Consistory courts have considered a wide range of items in this category, although not, to our knowledge, monstrances per se. With regard to their liturgical use, Article XXVIII states:
“… The Sacrament of the Lord’s Supper was not by Christ’s ordinance reserved, carried about, lifted up, or worshipped”,
which, in addition to the processional and other occasions in which a monstrance is used, is also relevant to the elevation of the Host during the Eucharistic Prayer. Furthermore, Canon C 15 requires clergy to make a Declaration of Assent that, inter alia:
“in public prayer and administration of the sacraments, I will use only the forms of service which are authorized or allowed by Canon” [emphasis added].
Bursell notes the very wide meaning of the phrase “forms of service” as defined in Church of England (Worship and Doctrine) Measure 1974:
“any order, service, prayer, rite or ceremony whatsoever, including the services for the ordination of priests and deacons and the consecration of bishops and the catechism or form of instruction before confirmation”,
and suggests that any Canons made pursuant to the Measure must be interpreted in the light of them. Although Canon B 5 allows a degree of discretion to ministers in the conduct of public prayer in relation to permissible variations, this relates to those variations that are not of substantial importance in any form of service authorized by Canon B 1 according to particular circumstances. However, to misquote Thesiger LJ in Sturges v Bridgman (1879) LR 11 Ch D 852, “what is not of substantial importance in St Silas, Kentish Town may be so at Holy Trinity, Brompton”.

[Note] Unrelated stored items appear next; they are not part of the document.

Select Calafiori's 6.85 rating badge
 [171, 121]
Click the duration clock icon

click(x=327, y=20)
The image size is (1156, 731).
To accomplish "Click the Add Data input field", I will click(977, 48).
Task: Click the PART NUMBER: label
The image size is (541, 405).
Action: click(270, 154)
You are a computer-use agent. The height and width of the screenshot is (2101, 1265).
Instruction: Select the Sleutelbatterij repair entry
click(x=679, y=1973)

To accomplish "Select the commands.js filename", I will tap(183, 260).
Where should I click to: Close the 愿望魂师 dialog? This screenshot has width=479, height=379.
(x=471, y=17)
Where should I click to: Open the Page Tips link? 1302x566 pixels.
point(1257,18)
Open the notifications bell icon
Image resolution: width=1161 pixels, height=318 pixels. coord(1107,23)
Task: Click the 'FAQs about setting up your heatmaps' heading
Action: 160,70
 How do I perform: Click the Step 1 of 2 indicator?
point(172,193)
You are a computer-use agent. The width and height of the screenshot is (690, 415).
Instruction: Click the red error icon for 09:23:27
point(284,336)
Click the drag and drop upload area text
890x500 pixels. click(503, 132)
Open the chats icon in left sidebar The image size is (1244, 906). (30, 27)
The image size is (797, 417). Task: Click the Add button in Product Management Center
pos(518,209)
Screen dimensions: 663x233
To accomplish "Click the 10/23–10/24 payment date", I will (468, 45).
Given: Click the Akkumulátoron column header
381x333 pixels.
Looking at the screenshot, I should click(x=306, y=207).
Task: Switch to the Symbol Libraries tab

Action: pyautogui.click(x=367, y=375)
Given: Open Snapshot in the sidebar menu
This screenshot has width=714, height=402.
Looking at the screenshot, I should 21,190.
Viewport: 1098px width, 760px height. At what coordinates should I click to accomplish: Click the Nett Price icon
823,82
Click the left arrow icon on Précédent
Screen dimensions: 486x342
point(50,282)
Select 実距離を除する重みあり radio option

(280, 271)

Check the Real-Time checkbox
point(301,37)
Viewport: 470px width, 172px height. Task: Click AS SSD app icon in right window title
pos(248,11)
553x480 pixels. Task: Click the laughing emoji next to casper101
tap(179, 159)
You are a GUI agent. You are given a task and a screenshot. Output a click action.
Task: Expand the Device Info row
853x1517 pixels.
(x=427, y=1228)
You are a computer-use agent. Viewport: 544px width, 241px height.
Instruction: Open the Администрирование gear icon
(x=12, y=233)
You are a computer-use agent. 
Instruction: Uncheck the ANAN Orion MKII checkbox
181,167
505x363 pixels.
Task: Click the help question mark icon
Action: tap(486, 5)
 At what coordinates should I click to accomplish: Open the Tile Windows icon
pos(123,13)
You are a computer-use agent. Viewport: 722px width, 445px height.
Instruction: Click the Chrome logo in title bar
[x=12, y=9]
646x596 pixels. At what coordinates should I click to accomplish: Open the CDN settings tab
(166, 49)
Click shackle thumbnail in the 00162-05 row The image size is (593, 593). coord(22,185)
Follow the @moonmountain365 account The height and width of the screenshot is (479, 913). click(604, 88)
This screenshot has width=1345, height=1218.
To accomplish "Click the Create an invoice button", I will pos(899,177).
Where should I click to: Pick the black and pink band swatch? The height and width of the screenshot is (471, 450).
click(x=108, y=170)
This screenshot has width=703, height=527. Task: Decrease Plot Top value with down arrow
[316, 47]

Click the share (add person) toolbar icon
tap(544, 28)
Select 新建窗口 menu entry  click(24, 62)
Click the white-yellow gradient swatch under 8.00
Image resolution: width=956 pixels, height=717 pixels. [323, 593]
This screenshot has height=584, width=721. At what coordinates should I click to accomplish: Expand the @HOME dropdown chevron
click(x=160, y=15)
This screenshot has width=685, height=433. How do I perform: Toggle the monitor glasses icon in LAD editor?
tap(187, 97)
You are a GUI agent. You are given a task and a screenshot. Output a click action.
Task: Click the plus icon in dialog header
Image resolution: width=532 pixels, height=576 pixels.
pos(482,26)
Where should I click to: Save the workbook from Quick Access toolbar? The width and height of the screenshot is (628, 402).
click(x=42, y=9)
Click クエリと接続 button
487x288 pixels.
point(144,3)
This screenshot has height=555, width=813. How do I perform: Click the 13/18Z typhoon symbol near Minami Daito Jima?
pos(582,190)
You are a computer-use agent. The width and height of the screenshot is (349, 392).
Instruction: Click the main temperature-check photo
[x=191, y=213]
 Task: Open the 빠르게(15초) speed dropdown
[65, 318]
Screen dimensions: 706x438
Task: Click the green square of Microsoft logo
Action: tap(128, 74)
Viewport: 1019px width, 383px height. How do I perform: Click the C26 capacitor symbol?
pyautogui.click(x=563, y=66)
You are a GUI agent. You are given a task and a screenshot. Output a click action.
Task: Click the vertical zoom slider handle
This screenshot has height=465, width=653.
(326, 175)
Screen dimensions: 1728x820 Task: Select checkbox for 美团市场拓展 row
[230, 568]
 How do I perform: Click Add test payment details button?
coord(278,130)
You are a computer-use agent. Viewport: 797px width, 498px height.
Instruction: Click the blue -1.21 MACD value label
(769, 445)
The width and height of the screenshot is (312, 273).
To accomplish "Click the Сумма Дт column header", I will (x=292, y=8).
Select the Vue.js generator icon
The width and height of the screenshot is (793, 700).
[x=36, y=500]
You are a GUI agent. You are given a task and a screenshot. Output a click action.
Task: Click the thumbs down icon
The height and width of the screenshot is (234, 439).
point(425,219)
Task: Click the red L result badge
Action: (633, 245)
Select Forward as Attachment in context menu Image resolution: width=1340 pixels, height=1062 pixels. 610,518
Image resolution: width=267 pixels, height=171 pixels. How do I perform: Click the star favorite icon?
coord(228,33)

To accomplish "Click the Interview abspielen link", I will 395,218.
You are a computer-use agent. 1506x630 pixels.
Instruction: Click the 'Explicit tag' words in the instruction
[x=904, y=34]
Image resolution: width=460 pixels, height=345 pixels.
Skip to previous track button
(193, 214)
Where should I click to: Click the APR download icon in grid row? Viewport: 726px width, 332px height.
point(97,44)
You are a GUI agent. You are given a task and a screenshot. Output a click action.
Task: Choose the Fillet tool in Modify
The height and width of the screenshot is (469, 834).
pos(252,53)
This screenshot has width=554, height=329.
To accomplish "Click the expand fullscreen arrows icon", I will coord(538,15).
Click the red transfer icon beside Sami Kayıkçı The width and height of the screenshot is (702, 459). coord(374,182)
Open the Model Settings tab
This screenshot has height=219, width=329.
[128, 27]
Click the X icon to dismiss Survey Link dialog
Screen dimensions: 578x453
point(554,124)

Whether or not the inclusion of Benediction as part of Evensong (which is probably one of the most frequent occasions on which a monstrance is used) is “authorized or allowed by Canon” is another matter. Briden summarizes the current legal position [page 136] like this:
“any modification in public worship outside the scope of Canon B 5 is introduced at the minister’s peril. The peril is not great, as proceedings are today unlikely to be taken against him or her; but in the last century it was real”.
But nevertheless, there are clearly churches where the use of a monstrance is a normal part of the liturgical diet and – presumably – has been approved by the diocesan bishop under the terms of Canons B 2 and B 5.
So the answer to the question is, possibly, “Yes – but only just”.